Here's how to set things up:

  1. At the root of where you want to store the files for the site on your workstation (eg. C:\WWW), copy this EXE
  2. In C:\WWW, create a directory called .\input. In this directory, create sub-directories, one for each category of articles (eg. .\input\Unix, .\input\Windows, etc.) The names are significant, as BabyCMS will use them in the index page. In other words, renaming a sub-directory changes the category name displayed in the index
  3. Populate those sub-directories with HTML files with the HTML editor of your choice. Word generates crappy HTML, but BabyCMS doesn't care as it will extract data stored in the TITLE, KEYWORDS, and BODY tags, and ignore the rest of the document
  4. In C:\WWW, create a directory named .\templates, and empty this ZIP file there. As you can see, those files are used to generate articles, including a header and a footer.

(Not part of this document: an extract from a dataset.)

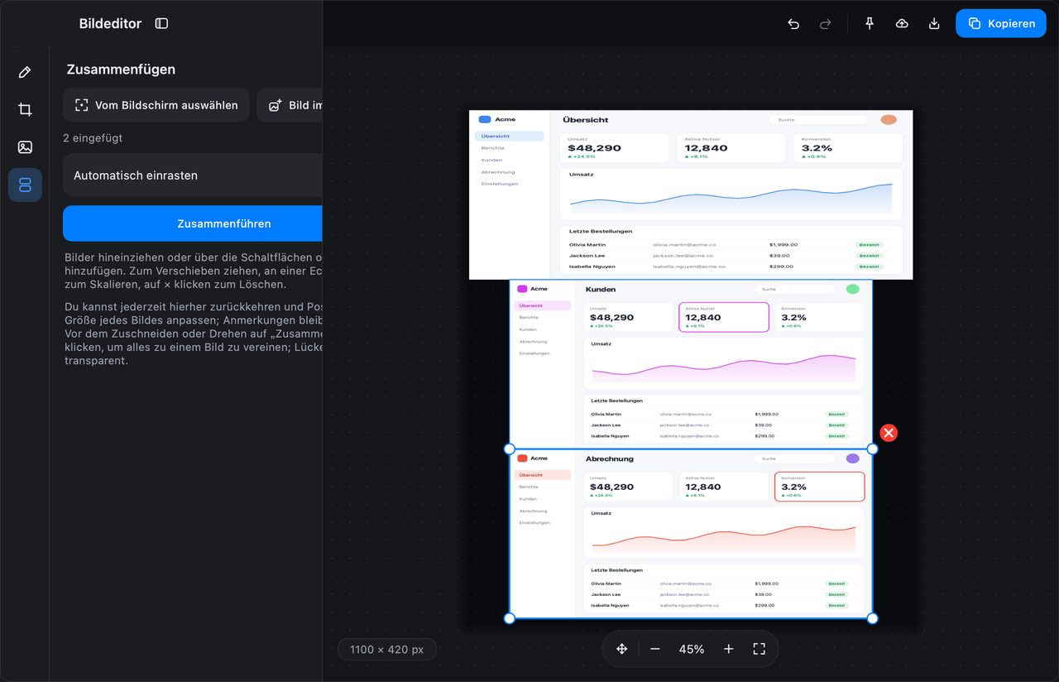Image resolution: width=1059 pixels, height=682 pixels.
Task: Zoom in with the plus button
Action: pos(728,649)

    At this point, the EXE should be in C:\WWW\, and you should have two directories, C:\WWW\INPUT\ with a least one subdirectory, and C:\WWW\TEMPLATES\ with a few HTML files
  5. Run the EXE: It will loop through the list of sub-directories in .\INPUT, merge each HTML file it finds with the templates, save the resulting article in C:\WWW\OUTPUT (which will be created the first time the EXE is run), and an index.html will finally be created in .\OUTPUT, listing all the articles, each layed out in the category where it belongs.

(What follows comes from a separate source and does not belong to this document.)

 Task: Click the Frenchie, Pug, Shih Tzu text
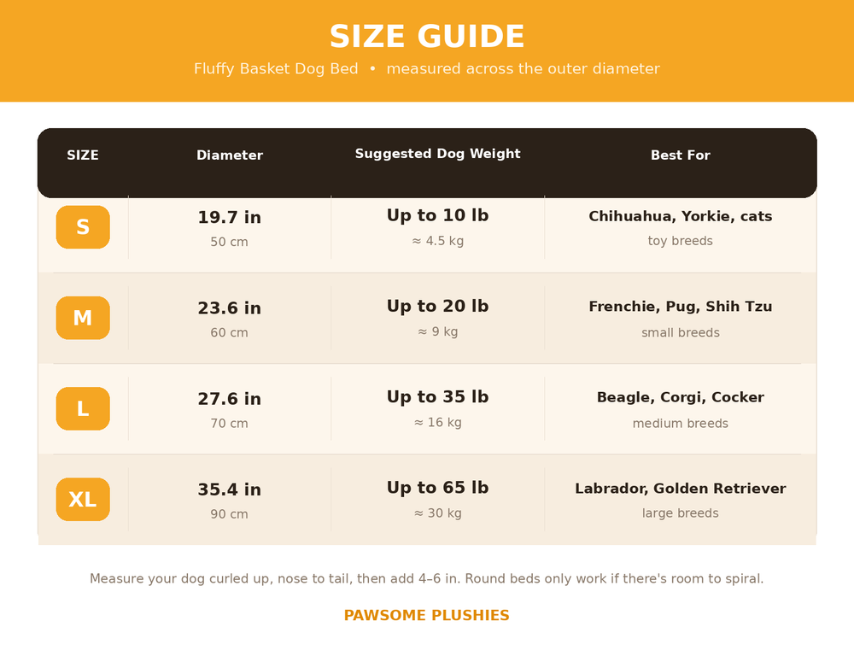click(x=681, y=307)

    To speed things up, a file named data.txt is created at the root of the site to record the TITLE and category to which each file belongs, to avoid needlessly opening all the files where rebuilding the index, even for files that didn't change since the last build
  6. Use your favorite FTP client to upload the contents of .\OUTPUT to your web server.
  1. Create a directory to host everything, such as C:\WWW
  2. At the root level of this directory, create a directory eg. /script/ and put babycms.py in there, after making sure you installed ActivePython (this distribution for Windows includes PyWin32)
  3. Still at the root of C:\WWW, create a subdirectory input/ (ie. C:\WWW\INPUT) where the raw articles will be located. "Raw" means the articles that hold the actual contents before we massage them to have a common look and feel
  4. While in C:\WWW\INPUT, put INDEX.TPL and TEMPLATE.TPL, which are the templates that will be used as the layout to generated the homepage and articles, respectively
  5. Personally, I keep the CSS and a couple of GIF at the root of the site, and images somewhere below /images/. If you change this, remember to update the template files accordingly
  6. Each article in input/ must have the following layout:

    <title>The article's title</title>
    <meta name="description" content="Some description">
    <meta name="keywords" content="some keywords">
    <meta name="classification" content="other">

    [the actual article here...]

    Important: As you can see in index.tpl, each article must be set to one of a few categories (unix, windows, other, japan, misc.) This is how BabyCMS can tell in which section an article must be listed in the homepage. To customize this stuff for your site, edit index.tpl according to whatever word you use in the Classification metatag in source HTML documents.
  7. Run BabyCMS: It will loop through each HTM(L) file in input/, create a cuter equivalent under C:\WWW\docs\, and (re)generate index.html at the root of the tree
  8. Use your favorite FTP client to upload /index.html, /docs/*.*, along with add-ons like a CSS file, and images.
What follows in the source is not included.